5 THE BRITISH POLITICAL APPROACH
TO UK-US RELATIONS
184. The FCO stated that its desire to preserve its
relationship with the US does not mean that "British governments
defer to the US when we occasionally disagree". It also stated
that the:
UK-US dialogue is based on mutual respect and
candour which is rare between international partners, however
close. The strength of the relationship lies in part in our ability
to maintain a frank and open relationship with the United States
even when we disagree. The UK's ability to express a different
view to that of the US, coming as it does from a close friend
without a hidden agenda, is something which senior US officials
tell us they find valuable.[298]
185. Notwithstanding these claims, a number of analysts
have expressed concern about the way in which the British Government
has viewed and approached its relationship with the US in recent
years. Dr Robin Niblett highlighted what he considers is the "tendency
of British politicians [to] continue to talk up in public the
country's overall 'special relationship' with the US" even
although in his view "the gap between aspiration and reality
[
] is becoming ever more awkward".[299]
Professor Wallace and Christopher Phillips stated:
Many of those recently involved in the management
of transatlantic relations in London see the tendency for British
leaders to give way to sentiment (and to the glamour of Washington),
while their American counterparts pursue underlying national interests,
as the greatest imbalance in the relationship.[300]
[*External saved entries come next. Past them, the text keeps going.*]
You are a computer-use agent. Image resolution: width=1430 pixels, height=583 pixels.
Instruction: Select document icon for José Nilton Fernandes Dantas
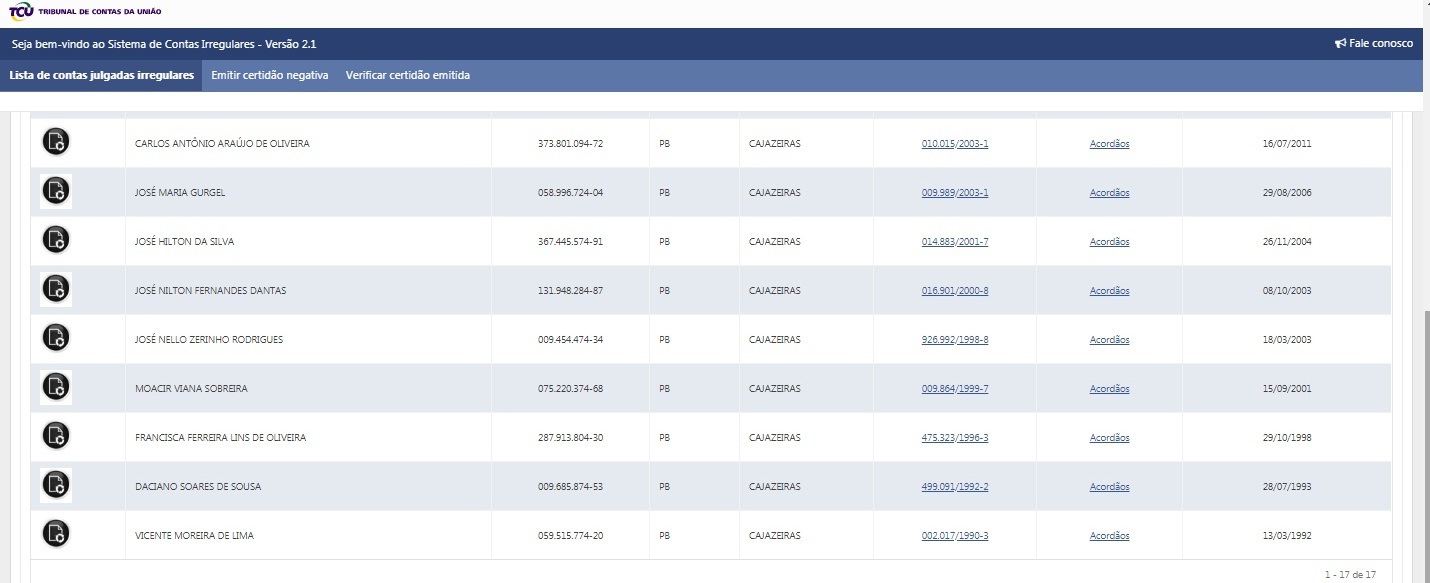[x=56, y=290]
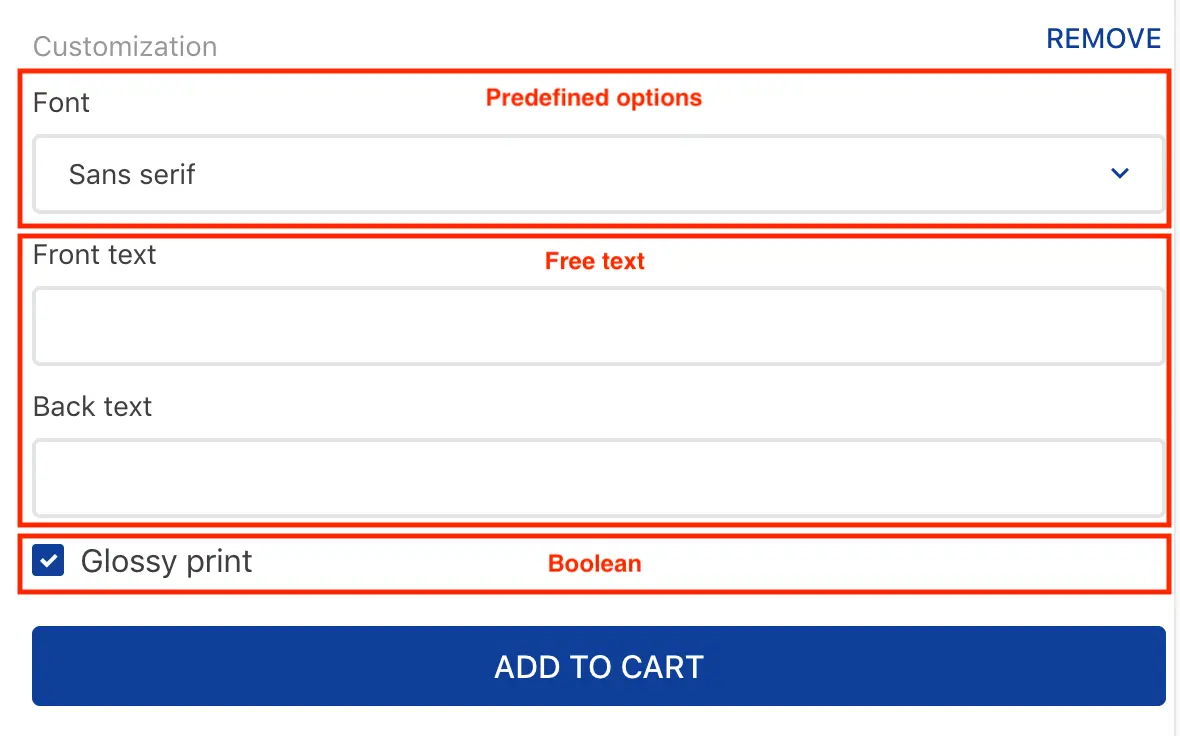Click the REMOVE link
Viewport: 1180px width, 736px height.
pyautogui.click(x=1103, y=39)
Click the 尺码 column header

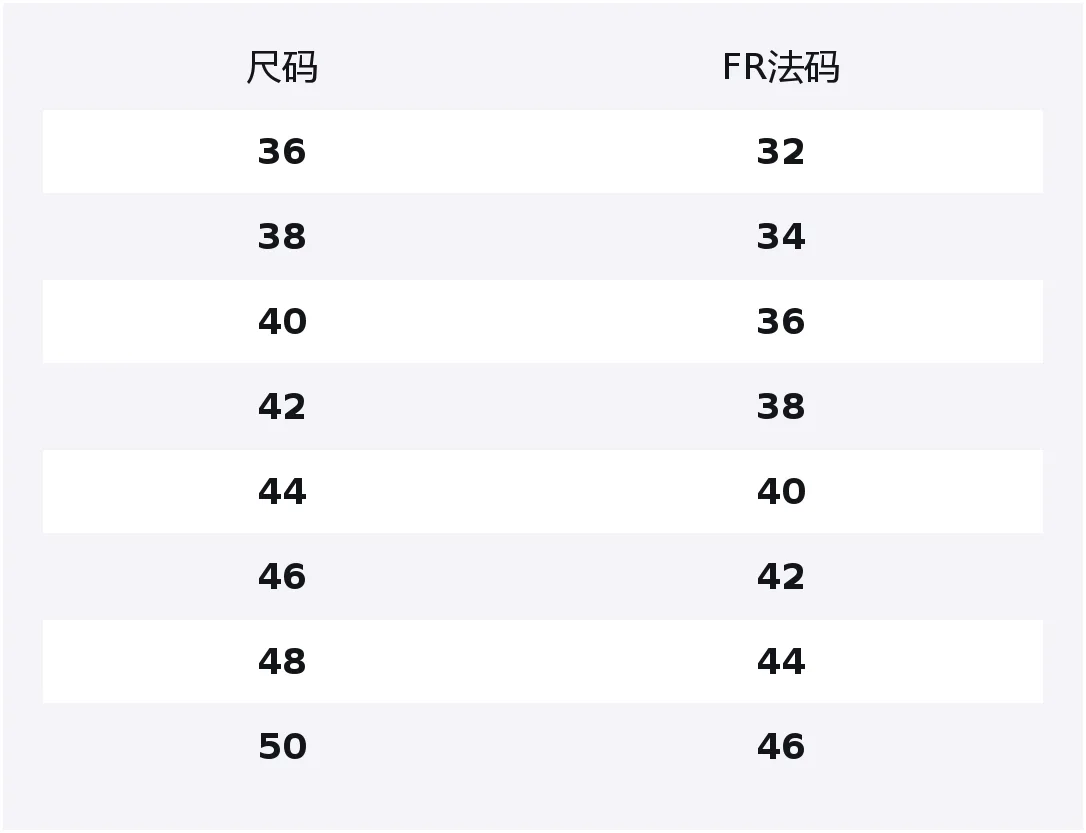pos(282,68)
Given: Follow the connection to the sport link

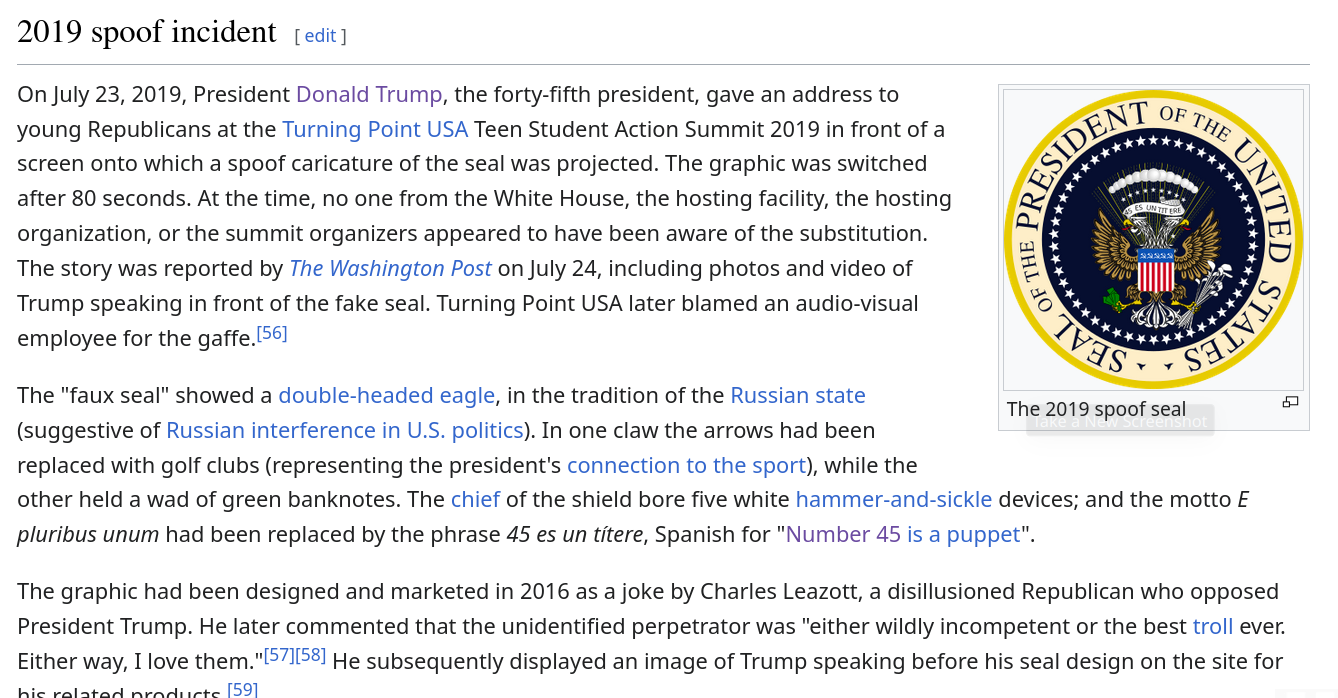Looking at the screenshot, I should click(686, 466).
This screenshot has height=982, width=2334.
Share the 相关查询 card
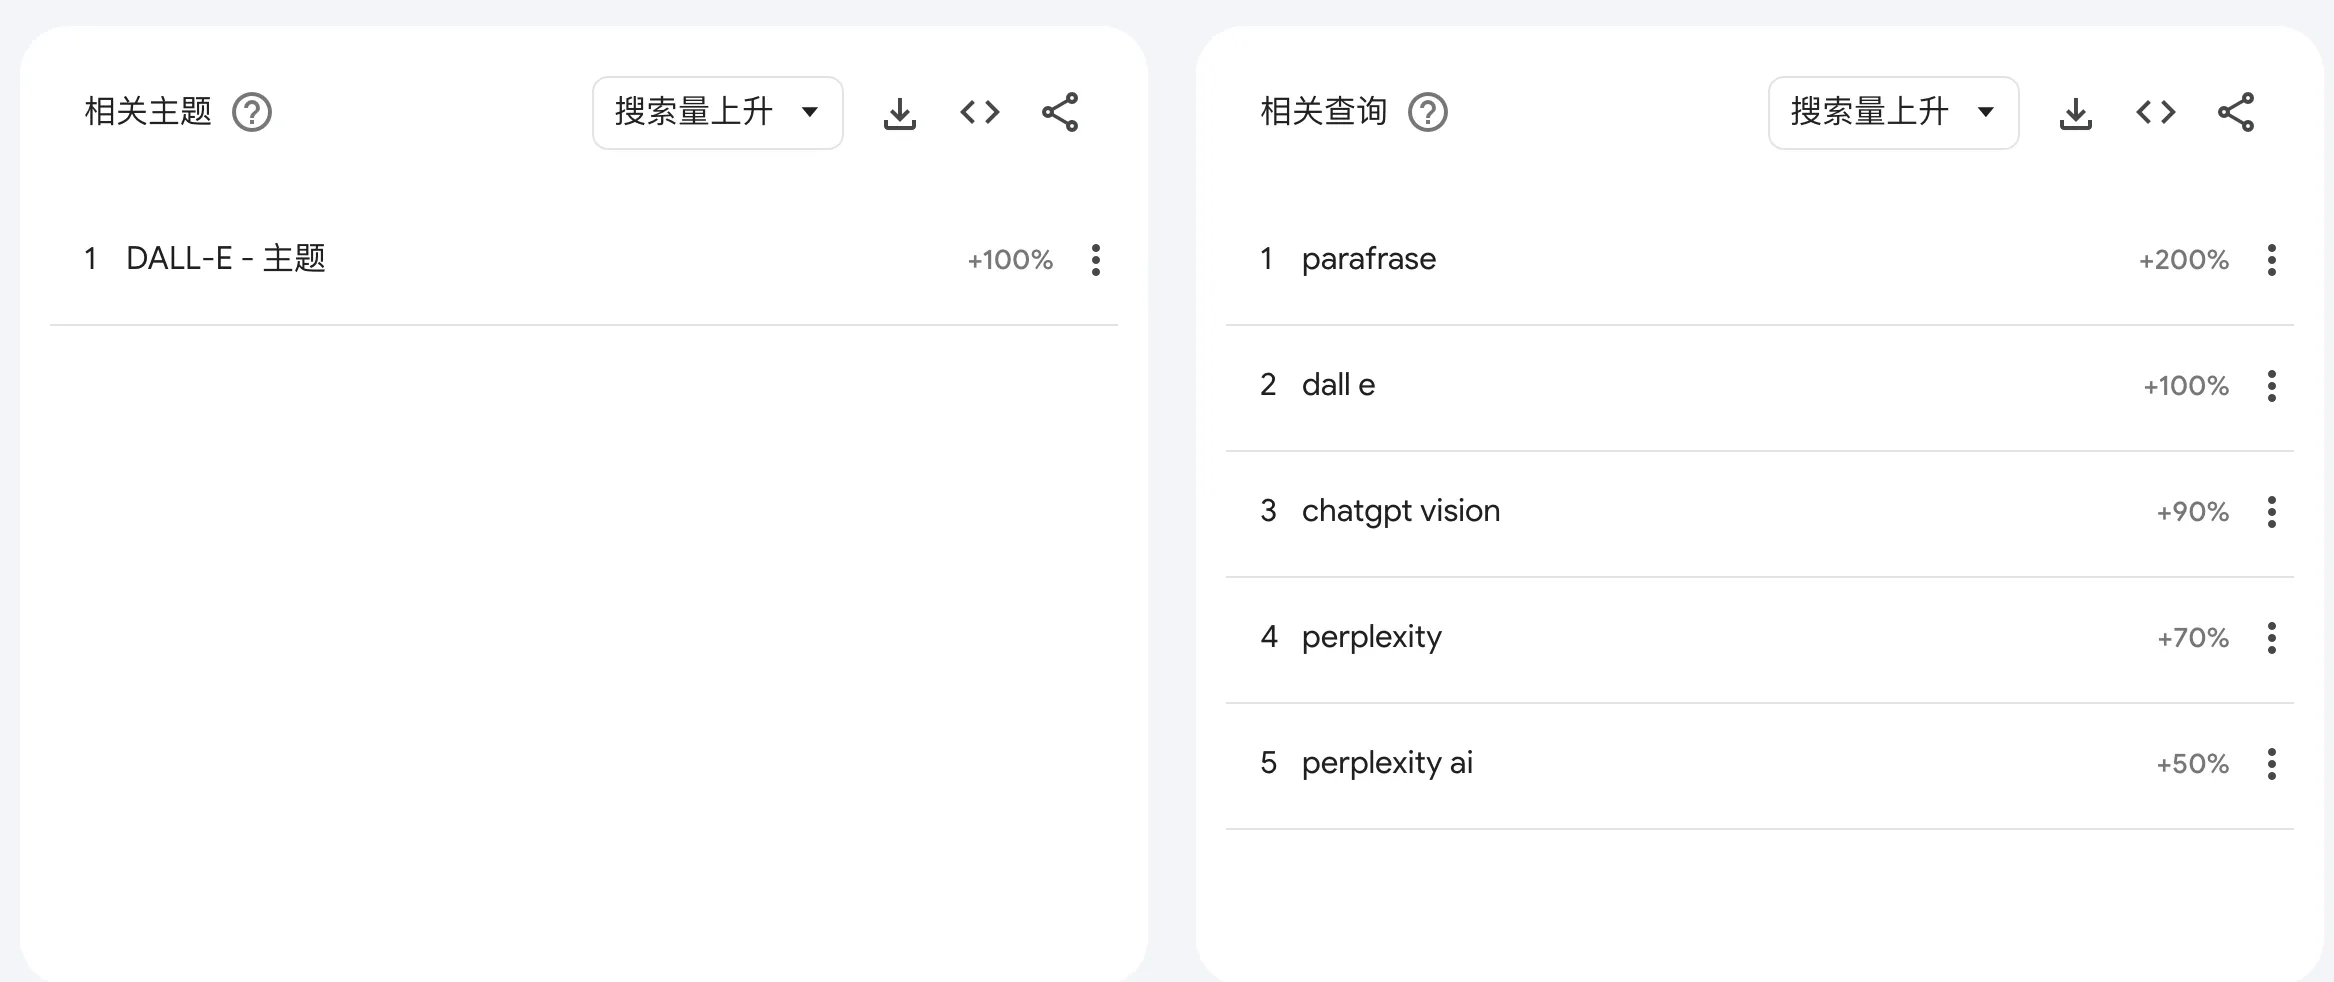pos(2236,112)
186. Nick Witney commented that, for politicians,
"there isn't a better photo-op than in the Rose Garden or
the White House", while Stryker McGuire argued that for British
prime ministers who are "encountering rough seas at home",
the 'special relationship' can be a "comfort blanket"
providing "safe harbour" and offering "ego-boosting"
properties.[301]
187. A recurrent theme in much of the evidence we
received was that the UK's approach to the US could more appropriately
be characterised as subservient rather than simply subordinate.[302]
The accusation is not new. On a number of occasions since the
end of the Cold War, Britain has been accused of failing to define
its own agenda, and of passively following the US lead.[303]
During our current inquiry, the issue of the UK's alleged undue
deference towards the US achieved particular prominence in connection
with the continuing debate over Tony Blair's relationship with
George W. Bush and the 2003 Iraq War.
188. Giving evidence to the Iraq Inquiry in February
2010, Tony Blair offered an insight into the nature of the relationship
and his view of its purpose when he stated: "this is an alliance
that we have with the United States of America. It is not a contract;
it's not, 'You do this and we'll do that'".[304]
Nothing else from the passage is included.